* _PASSAGE_:
::::::
We have been working for several months on a significant improvement of our regex generator tool (source code): the ability to work in an active learning fashion. Rather than requiring the user to identify a set of examples describing the desired extraction task, it is the system which submits extraction queries to the user.
A paper based on this work has been just accepted at the 31-th ACM Symposium on Applied Computing, Evolutionary track, a good conference with only one-in-four acceptance rate:
Active Learning Approaches for Learning Regular Expressions with Genetic Programming
We consider the long-standing problem of the automatic generation of regular expressions for text extraction, based solely on examples of the desired behavior.
We investigate several active learning approaches in which the user annotates only one desired extraction and then merely answers extraction queries generated by the system.
The resulting framework is attractive because it is the system, not the user, which digs out the data in search of the samples most suitable to the specific learning task.
We tailor our proposals to a state-of-the-art learner based on Genetic Programming and we assess them experimentally on a number of challenging tasks of realistic complexity.
The results indicate that active learning is indeed a viable framework in this application domain and may thus significantly decrease the amount of costly annotation effort required.
This paper is actually a snapshot of our status several months ago. Since then, we have improved our active learning tool substantially and we have carried out a much broader and much deeper experimental evaluation, in particular, taking into account the time cost spent by the user for annotating examples. We have carefully modelled such cost, by distinguishing between: (i) annotation of examples that have to be found by the user; (ii) queries submitted by the system that require a mere yes/no click; (iii) queries submitted by the system which require a more elaborate answer, describing portions of text to be extracted and portions of text not to be extracted.
Currently we do not have any plan for making our active learning tool publicly available, though. We might reconsider this choice in the next months.
::::::
* _INFORMATION SHOWN_:
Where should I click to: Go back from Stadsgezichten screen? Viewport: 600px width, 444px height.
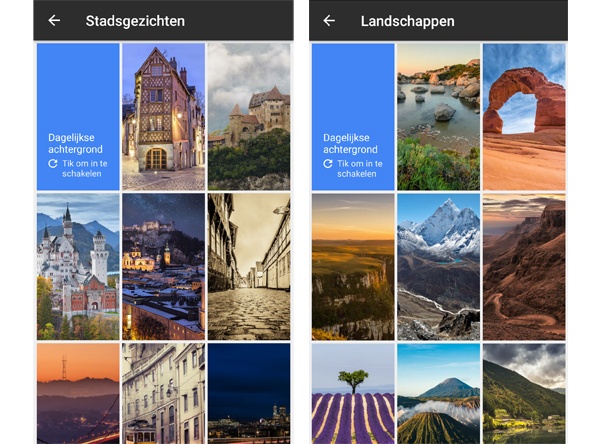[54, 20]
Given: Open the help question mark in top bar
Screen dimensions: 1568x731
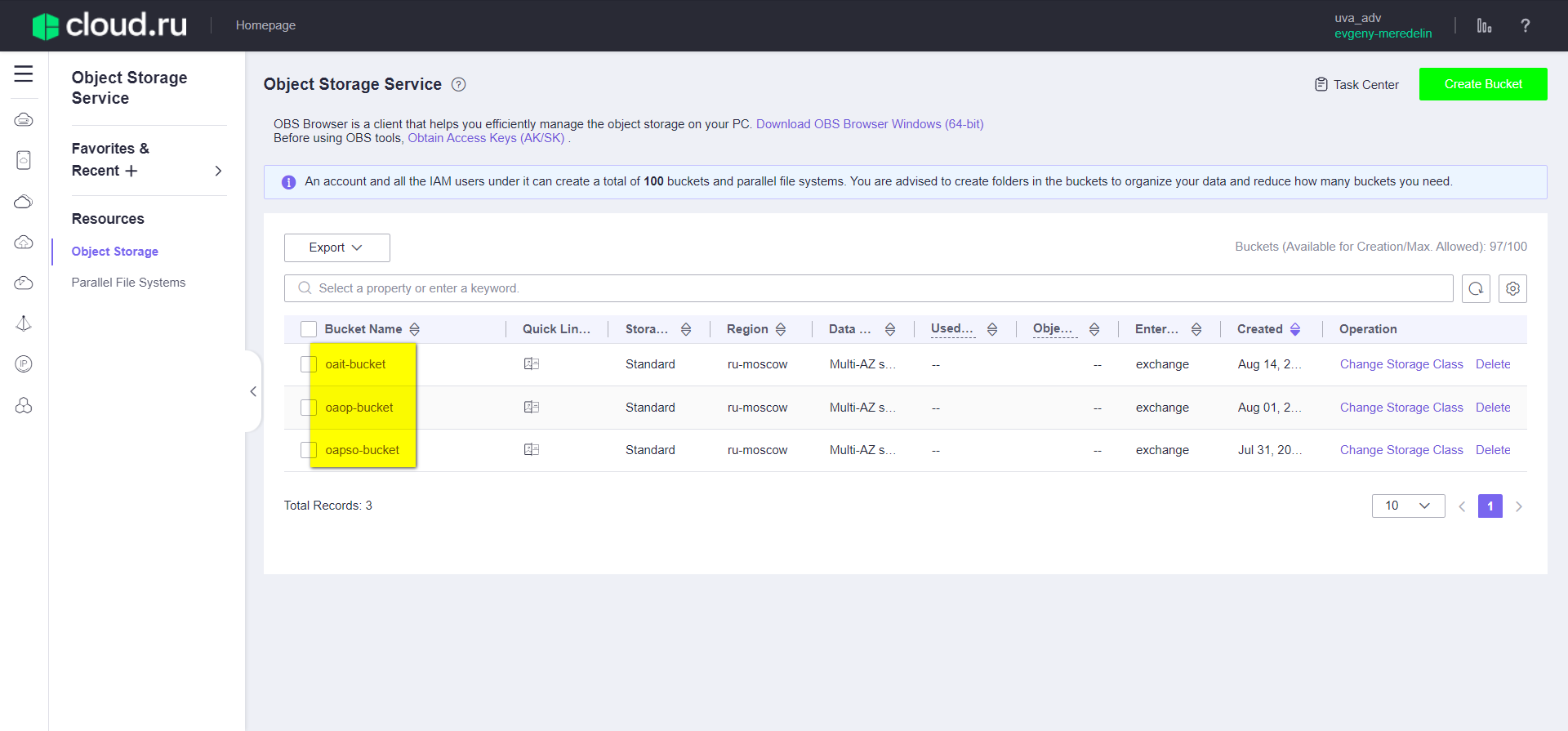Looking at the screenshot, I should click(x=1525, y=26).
::::::
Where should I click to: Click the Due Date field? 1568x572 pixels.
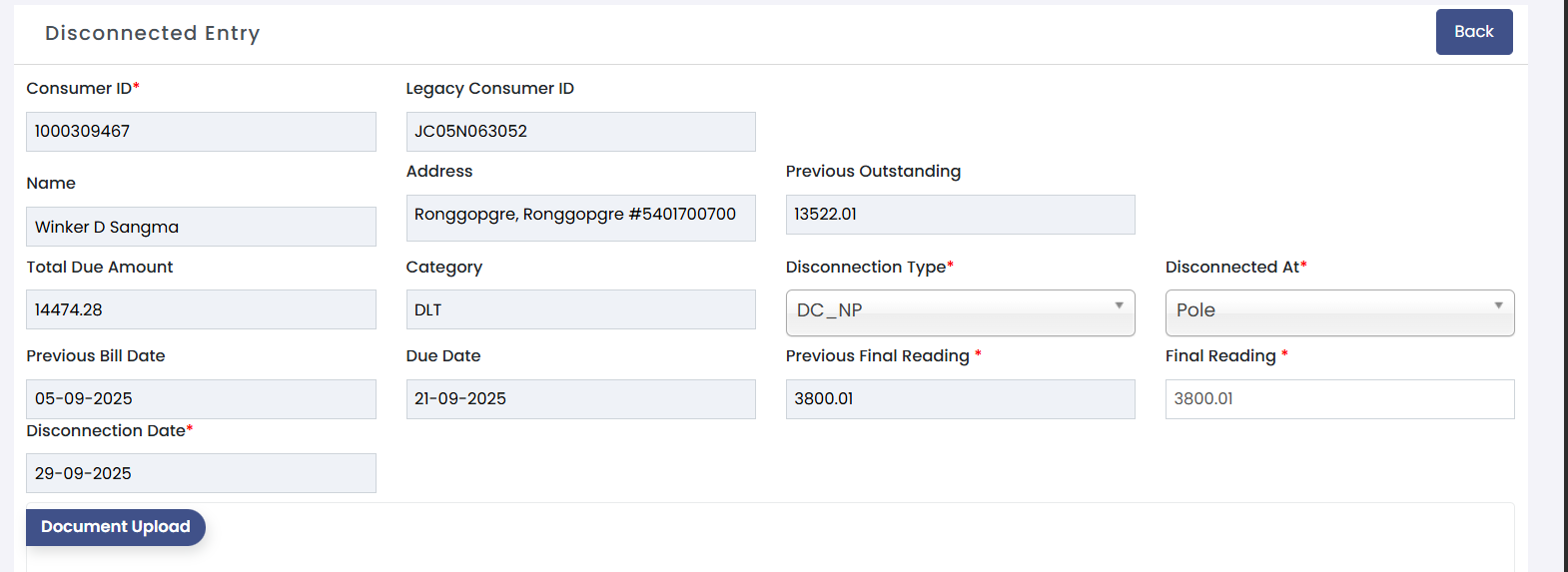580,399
::::::
* _BRIEF_:
Copy out the post about active learning for regular expressions word for word, from "We investigate several" to "by the system.". Rely only on the post about active learning for regular expressions, not on the lines.

* _EXPECTED ANSWER_:
We investigate several active learning approaches in which the user annotates only one desired extraction and then merely answers extraction queries generated by the system.